Une navette pas comme les autres
Séquençage de l'ADN d'un échantillon
our bien des gens, le mot « navette » évoque un véhicule qui emporte des astronautes dans l'espace. Il est facile de comprendre pourquoi. Le programme de la navette spatiale a enflammé l'imagination, nous a fait rêver de mondes lointains que l'être humain pourrait un jour explorer. Depuis quelques années cependant, l'entreprise québécoise Feldan Therapeutics travaille sur une tout autre navette, une navette qui, espère-t-on, nous aidera à franchir de nouvelles frontières en acheminant des molécules à visée thérapeutique dans des cellules malades.
Lorsqu'elle a ouvert ses portes, en 2007, Feldan s'intéressait surtout au développement de produits et de services de recherche. Huit ans plus tard, elle bifurquait vers la création de ce qu'elle a baptisé la Navette Feldan — une plateforme technologique capable de livrer des protéines directement à l'intérieur des cellules. La Navette Feldan permet l'administration d'anticorps, de peptides, de nucléases actives (pour modifier les gènes) et de facteurs de transcription (pour moduler les gènes). Plus récemment, l'entreprise a tenté de voir si sa technologie pourrait servir à soigner certaines maladies comme la fibrose kystique ou le carcinome basocellulaire.
« Lorsque nous ne nous intéressions qu'aux protéines recombinantes, la majeure partie du travail s'effectuait in vitro », explique François-Thomas Michaud, Chef de direction. « La navette, en revanche, qui est un vecteur de transport pour les systèmes biologiques, exige certaines preuves devant être recueillies dans un cadre d'essais précliniques (in vivo). S'associer avec le CNRC nous a permis de répondre à cet objectif, leurs outils et spécialistes étant complémentaires aux nôtres en matière de recherche-développement préclinique. »
Au Centre de recherche en thérapeutique en santé humaine du CNRC, nous collaborons avec nos partenaires de l'industrie, du milieu universitaire et du gouvernement pour faire progresser les médicaments biologiques novateurs et en accélérer le développement au Canada.
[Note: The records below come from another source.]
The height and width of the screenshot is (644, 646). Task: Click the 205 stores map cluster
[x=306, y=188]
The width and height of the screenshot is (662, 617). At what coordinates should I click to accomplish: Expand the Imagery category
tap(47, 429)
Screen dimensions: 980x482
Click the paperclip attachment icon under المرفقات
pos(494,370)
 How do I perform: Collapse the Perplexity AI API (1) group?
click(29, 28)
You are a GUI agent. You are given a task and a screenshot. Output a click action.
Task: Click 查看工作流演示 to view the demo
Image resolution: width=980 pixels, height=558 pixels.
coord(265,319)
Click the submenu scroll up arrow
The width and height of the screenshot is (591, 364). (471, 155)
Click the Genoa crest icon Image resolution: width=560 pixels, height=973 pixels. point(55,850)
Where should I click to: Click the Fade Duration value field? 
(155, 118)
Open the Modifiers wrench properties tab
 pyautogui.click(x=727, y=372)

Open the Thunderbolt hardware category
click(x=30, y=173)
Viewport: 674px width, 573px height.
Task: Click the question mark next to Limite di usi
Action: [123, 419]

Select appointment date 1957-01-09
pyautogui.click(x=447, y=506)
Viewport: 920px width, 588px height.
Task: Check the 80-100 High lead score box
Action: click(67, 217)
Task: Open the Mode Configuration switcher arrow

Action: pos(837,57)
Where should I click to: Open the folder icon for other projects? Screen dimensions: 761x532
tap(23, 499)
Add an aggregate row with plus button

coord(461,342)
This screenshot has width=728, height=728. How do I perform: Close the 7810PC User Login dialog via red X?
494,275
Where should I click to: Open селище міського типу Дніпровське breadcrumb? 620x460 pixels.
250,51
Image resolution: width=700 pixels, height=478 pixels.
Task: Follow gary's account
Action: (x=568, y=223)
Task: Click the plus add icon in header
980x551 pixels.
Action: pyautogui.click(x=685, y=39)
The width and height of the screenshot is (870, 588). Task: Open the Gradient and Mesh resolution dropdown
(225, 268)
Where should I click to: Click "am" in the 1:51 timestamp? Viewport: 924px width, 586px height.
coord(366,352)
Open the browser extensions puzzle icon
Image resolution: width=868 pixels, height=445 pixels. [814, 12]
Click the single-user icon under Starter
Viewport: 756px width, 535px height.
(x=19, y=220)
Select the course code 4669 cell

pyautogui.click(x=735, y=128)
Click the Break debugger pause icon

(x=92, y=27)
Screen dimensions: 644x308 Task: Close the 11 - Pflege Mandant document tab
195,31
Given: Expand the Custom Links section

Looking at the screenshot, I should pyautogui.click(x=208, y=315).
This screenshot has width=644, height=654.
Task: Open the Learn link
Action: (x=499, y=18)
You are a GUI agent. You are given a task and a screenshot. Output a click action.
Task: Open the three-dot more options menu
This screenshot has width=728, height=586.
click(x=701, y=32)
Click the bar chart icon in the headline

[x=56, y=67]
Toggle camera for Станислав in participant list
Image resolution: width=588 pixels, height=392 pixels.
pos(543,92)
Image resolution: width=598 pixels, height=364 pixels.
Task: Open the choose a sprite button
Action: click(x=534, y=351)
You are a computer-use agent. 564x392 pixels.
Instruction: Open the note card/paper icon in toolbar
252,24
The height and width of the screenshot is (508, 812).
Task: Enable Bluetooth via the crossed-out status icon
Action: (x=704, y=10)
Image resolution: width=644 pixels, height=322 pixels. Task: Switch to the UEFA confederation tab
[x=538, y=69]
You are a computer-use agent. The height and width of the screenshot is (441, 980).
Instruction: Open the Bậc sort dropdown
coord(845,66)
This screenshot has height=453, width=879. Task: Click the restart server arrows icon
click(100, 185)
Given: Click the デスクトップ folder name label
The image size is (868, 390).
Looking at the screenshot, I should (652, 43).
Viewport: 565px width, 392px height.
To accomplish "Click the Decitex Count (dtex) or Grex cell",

Actuellement, nous explorons les applications éventuelles de la navette avec l'entreprise, dans le cadre d'études de validation qui détermineront si nous pouvons, par exemple, nous en servir pour activer des thérapeutiques évoluées dans les cellules de l'épiderme ou des poumons.
François-Thomas Michaud, Chef de la direction de Feldan Therapeutics.
« Nous sommes persuadés que l'administration de molécules d'origine biologique aura un impact extrêmement bénéfique sur la qualité de vie des patients », estime M. Michaud. « Cette vision se concrétise définitivement plus facilement en ayant accès au genre d'expertise scientifique que détient le CNRC. Le programme de bons pour la R-D, notamment, nous a permis de poursuivre cette collaboration à moindres frais, un aspect crucial pour une entreprise en plein essor comme la nôtre. Heureusement que le CNRC facilite l'élaboration de nouvelles technologies et la poursuite de projets ambitieux. Après tout, l'aide à l'innovation commence à la maison. »
Bien que ces recherches palpitantes n'aillent pas sans difficulté, le jeu pourrait en valoir la chandelle. En effet, plus nous en apprendrons sur nous-mêmes et mieux nous tracerons notre chemin dans le monde en perpétuelle évolution qui est le nôtre.